Rubio, a native of Honduras, earned her undergraduate degree in agronomy at the University of Zamorano. Rubio spent her mornings in class and was usually out milking cows or harvesting in the afternoon.
During the senior year of her undergraduate studies, Rubio did an internship at Louisiana State University that introduced her to broiler nutrition and management. She says it was a great opportunity to see and experience the research side of this industry.
It was also during this time that Rubio attended one of the largest poultry industry-related conferences — the International Processing and Production Expo (IPPE).
“My advisor took me to the conference in Atlanta, and I had the opportunity to network. That’s where I met a Zamorano alumnus, Wilmer Pacheco,” says Rubio.

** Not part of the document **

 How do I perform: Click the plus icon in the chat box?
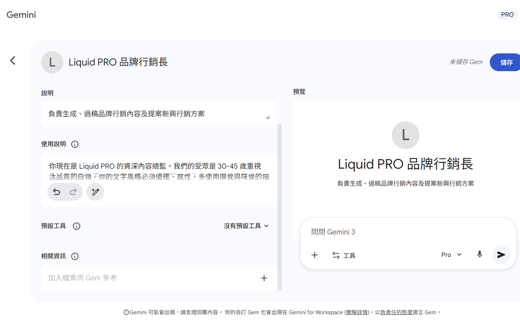coord(315,255)
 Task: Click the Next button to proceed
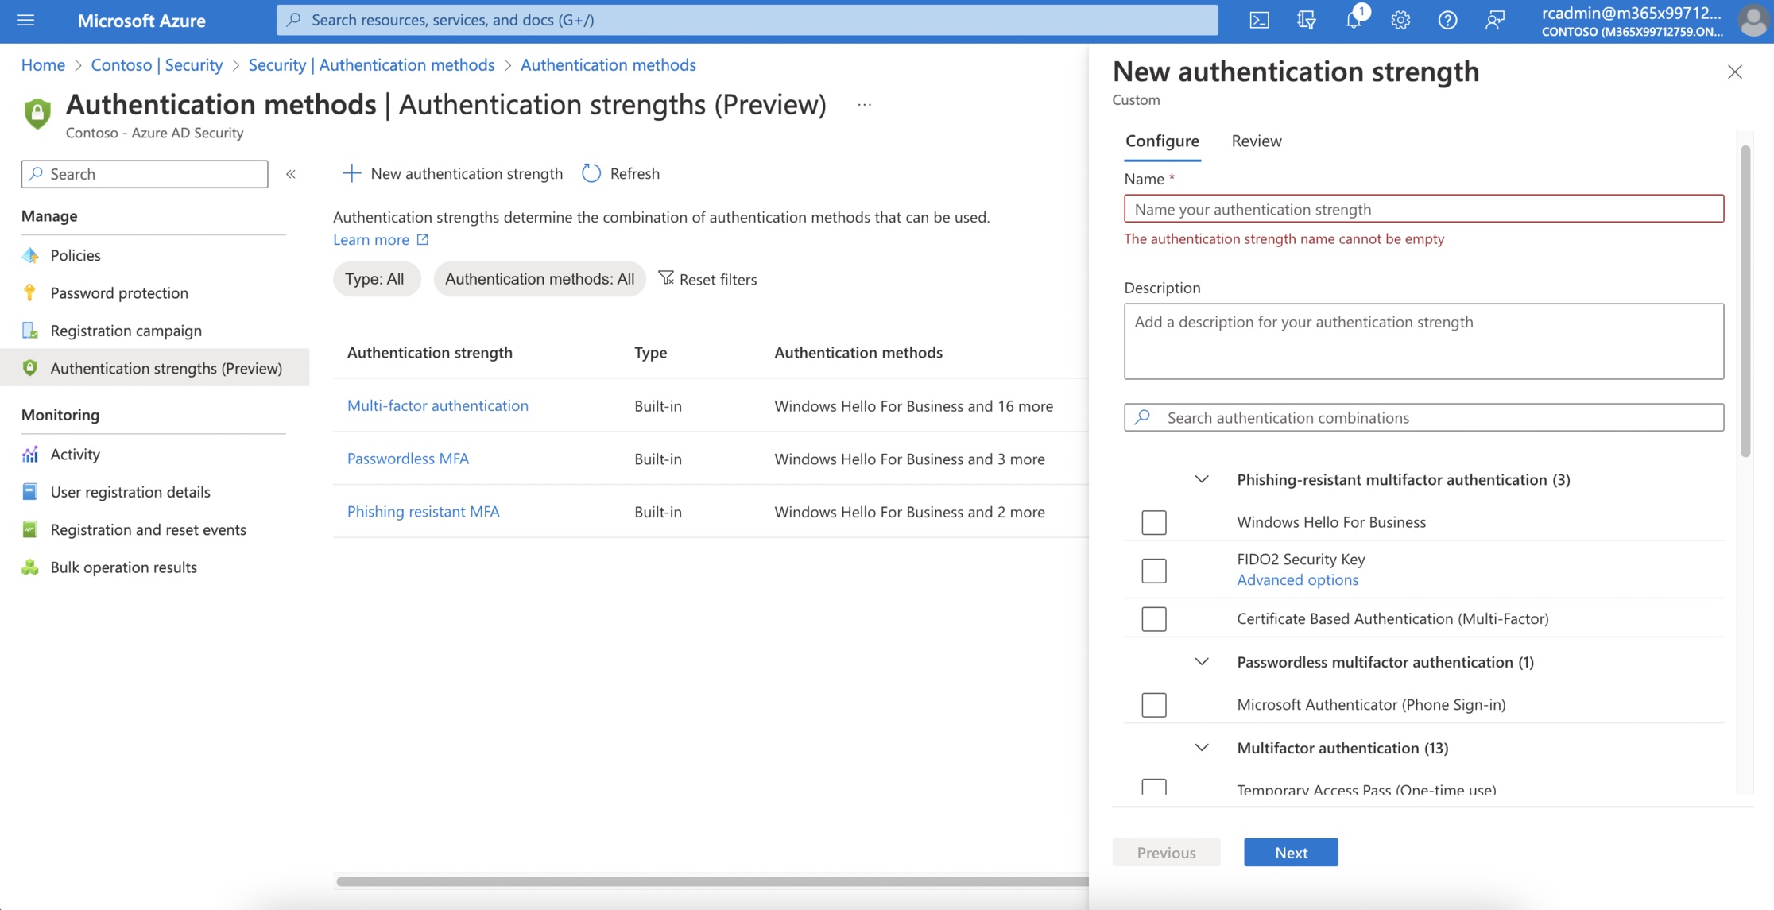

Pacheco completed his doctorate at North Carolina State University and joined the faculty at Auburn University.
“He was looking for a student in the poultry science and nutrition field, and I was interested in that, so I became his first graduate student,” says Rubio.
For her master’s degree at Auburn, she focused on broiler nutrition but also began to do more work with feed and feed manufacturing.
“When I started looking at Ph.D. programs, obviously, Dr. Pacheco told me I should look into the program at NC State because they have a feed mill facility. He said if I was interested in learning more about the feed side, that would be a good place to go.”
She took Pacheco’s advice and contacted Adam Fahrenholz, associate professor and coordinator of NC State’s feed milling program.
“I asked Dr. Fahrenholz if he had a spot for me in his program, and thankfully one of his senior students, JT Pope, was graduating. It was perfect timing,” explains Rubio.
Rubio started the Ph.D. program in 2018 and, since then, has spent most of her days at the feed mill making feed for swine and animal science faculty. She also assists in much of the feed research for the Prestage Department of Poultry Science.
Fahrenholz says Rubio excels as both a researcher and student.
“Many excellent Ph.D. students stop there, but Andrea has also excelled at providing instruction, working as part of a research production team and acting as a facilitator beyond her own projects,” says Fahrenholz. He says Rubio routinely goes above and beyond.
“She is very pragmatic about tasks and chooses to focus on what needs to happen and how best to proceed, rather than on the overall situation or any annoyance of picking up the slack for others. She wants to learn, to help, to be involved, to work and to be of service,” he adds.
“I felt very grateful and honored,” says Rubio. “Dr. Brake was very accomplished in industry and academia.”
Rubio also received the North American Colleges and Teachers of Agriculture Award (NACTA). She says earning the prestigious award is a highlight of her time at NC State.
“My doctoral journey would have not been possible without Dr. Fahrenholz’s mentoring, patience, enthusiasm and immense knowledge. His advice on both research and on my career have been invaluable. I feel grateful and excited to keep collaborating with him and the feed mill team,” she says.
With the semester coming to a close, Rubio is thinking about her next chapter post-graduation. She plans to continue doing research in Fahrenholz’s lab but is also applying for jobs in industry.
“I want to be in the industry doing either broiler nutrition or feed milling. Ideally, I want to be in the sweet spot and combine both.”